Les réformes pour développer un système judiciaire de réputation mondiale

La justice indienne est peut-être l'institution constitutionnelle qui suscite le plus de confiance dans le pays et qui exerce un énorme pouvoir en organisant la gouvernance dans le respect de l'État de droit. Les résultats obtenus par la Cour suprême sur le front constitutionnel sont sans précédents, notamment pour renforcer et élargir les droits des citoyens comme pour réduire l'exercice du pouvoir arbitraire au sein du Gouvernement. L'invention de l'action d'intérêt public est appréciée. La Cour se prononce en moyenne sur 50 000 requêtes par an. Pourtant, l'arriéré des procès non tranchés augmente, de même que la croissance régulière des affaires inscrites au rôle. Le nombre des litiges attendant une décision dans les niveaux moins élevés de la hiérarchie judiciaire est encore plus important et la Cour suprême est maintenant engagée dans un grand nombre de réformes destinées à réduire ces arriérés et à éviter de trop longs délais dans les procédures judiciaires.
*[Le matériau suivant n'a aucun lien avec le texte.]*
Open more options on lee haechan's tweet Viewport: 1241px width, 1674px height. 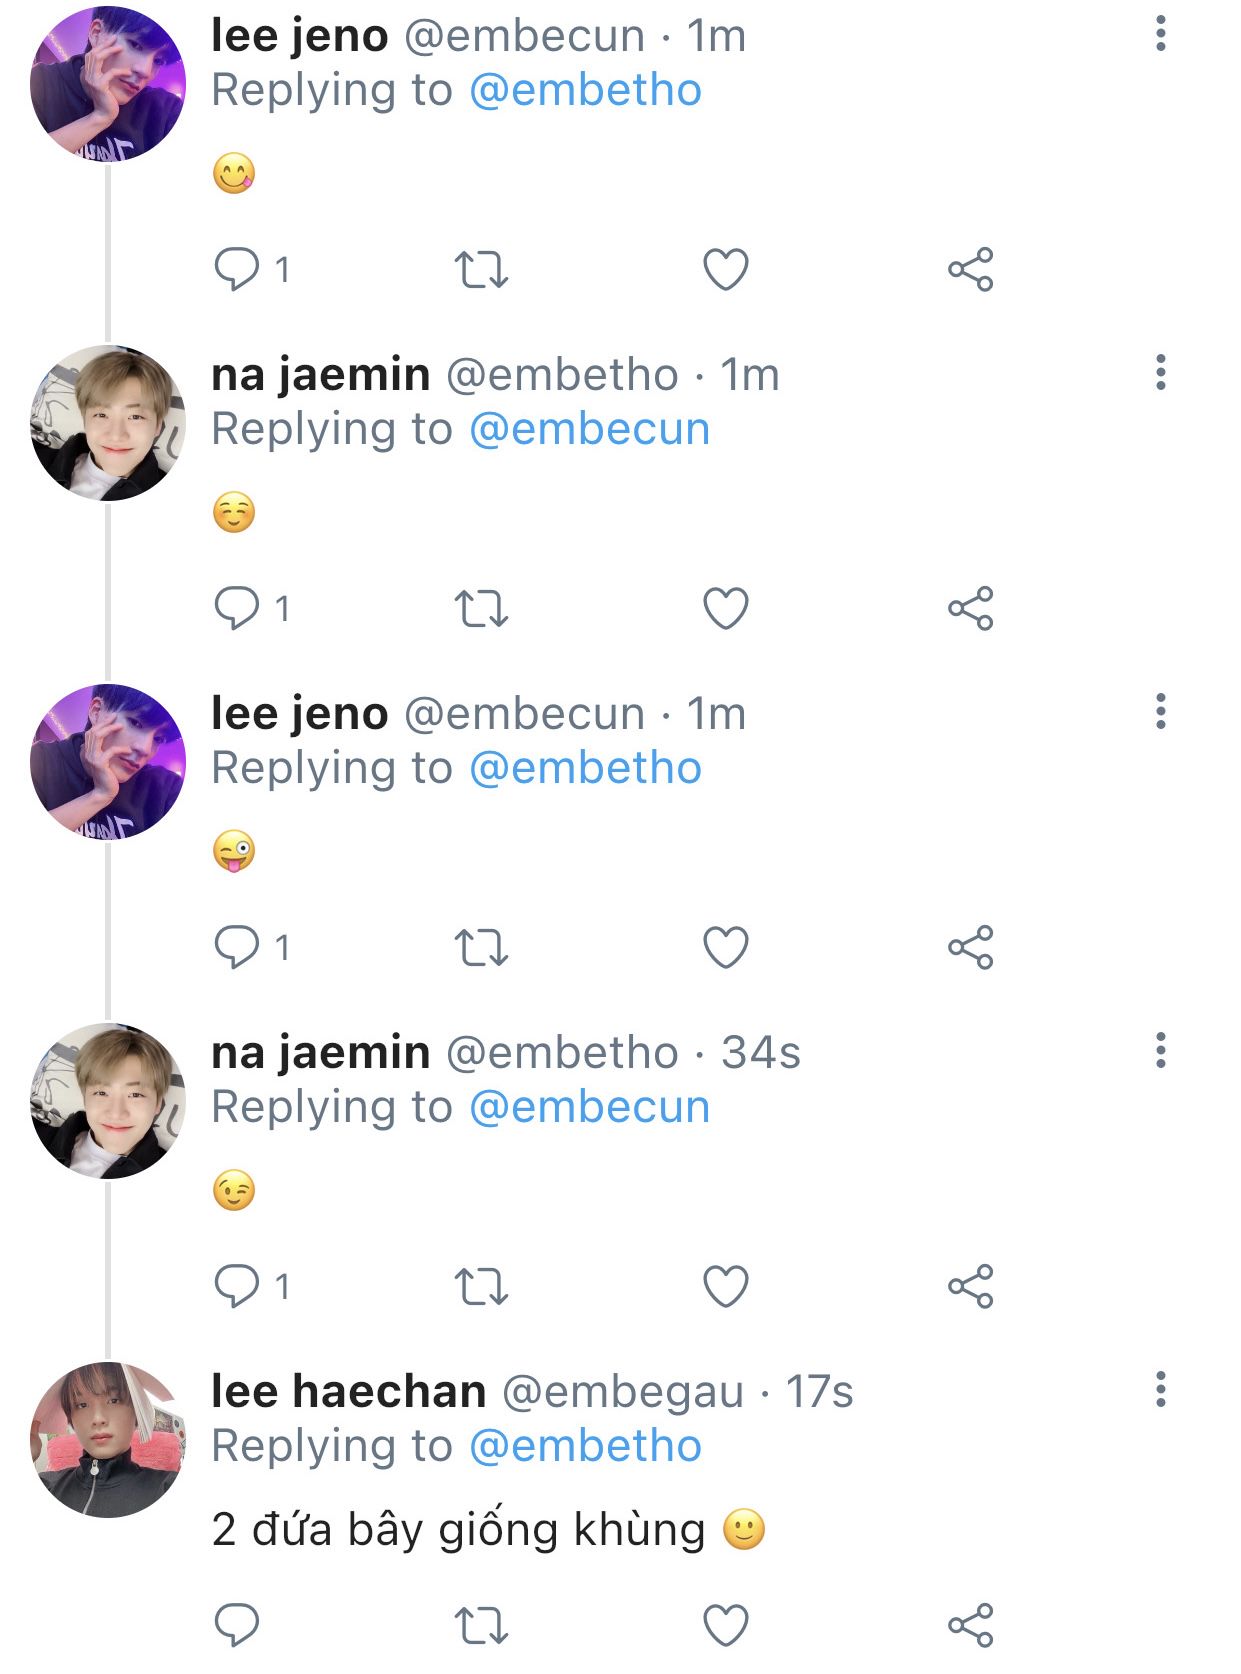[x=1160, y=1389]

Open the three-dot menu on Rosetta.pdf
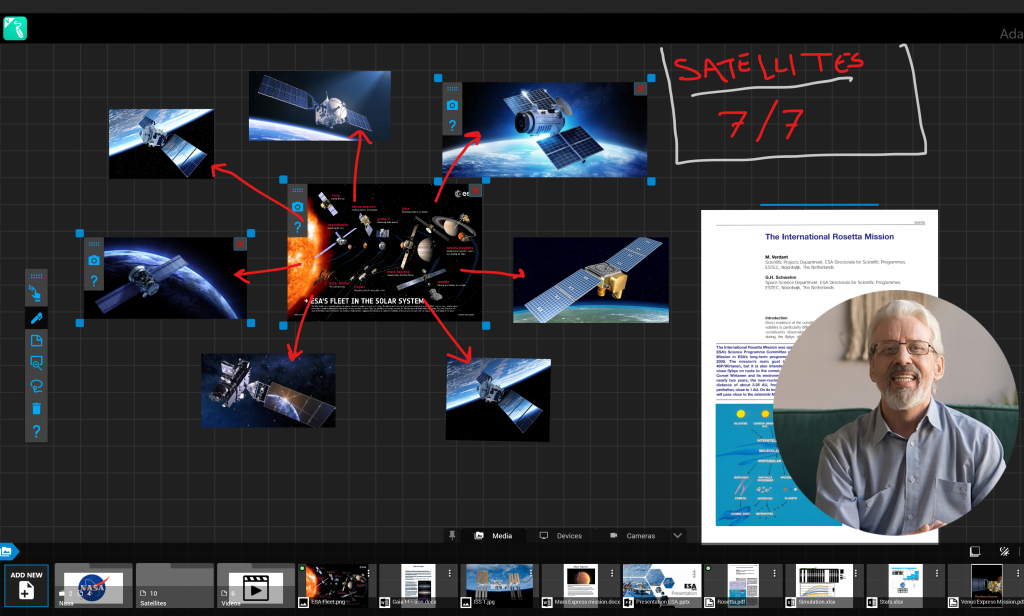[775, 573]
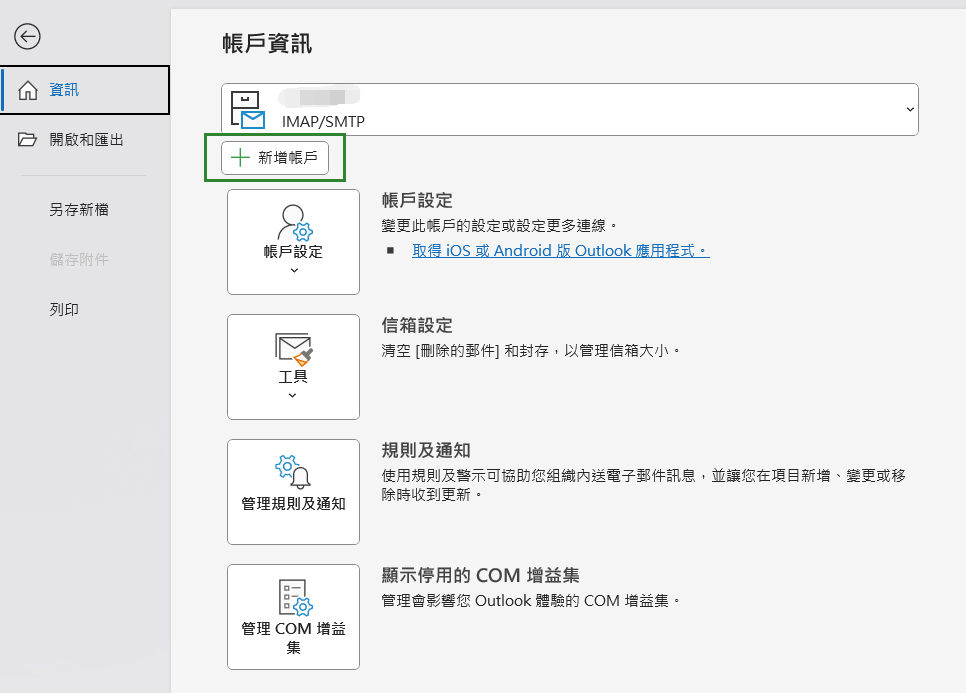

Parmi les réformes en cours, les plus importantes sont les suivantes :

  1. Un plan national pour la médiation des litiges en cours a été mis en place depuis 2005 à tous les niveaux juridictionnels. Une institution indigène appelée « Lok Adalat » est devenue un forum populaire pour négocier des transactions dans certaines catégories de litiges civils comme l'indemnisation des accidents ou les affaires matrimoniales.

  2. Une stratégie nationale de formation judiciaire a été établie pour améliorer le niveau de compétence professionnelle des personnels impliqués dans l'administration de la justice.

  3. Un plan national de développement de l'infrastructure judiciaire est actuellement examiné par le Gouvernement fédéral. Il comprend l'augmentation du nombre des tribunaux et des systèmes de support logistique, l'informatisation et la modernisation des systèmes d'information des tribunaux et l'amélioration des procédures d'expédition des décisions.

Le Gouvernement a récemment annoncé son intention de rénover la loi pour rationaliser les nominations judiciaires et accroître la responsabilité des juges. Avec ces réformes, la justice indienne est prête à se transformer en un système de réputation mondiale dispensant des décisions justes et opportunes pour soutenir son économie à croissance rapide et l'approfondissement de sa démocratie politique.


(1) Le professeur Menon a enseigné le droit pendant plus de 50 ans dans différentes universités en Inde et en dehors de l'Inde et a joué un rôle décisif dans l'établissement de la National Law School of India et du diplôme intégré de LL. B. en cinq ans.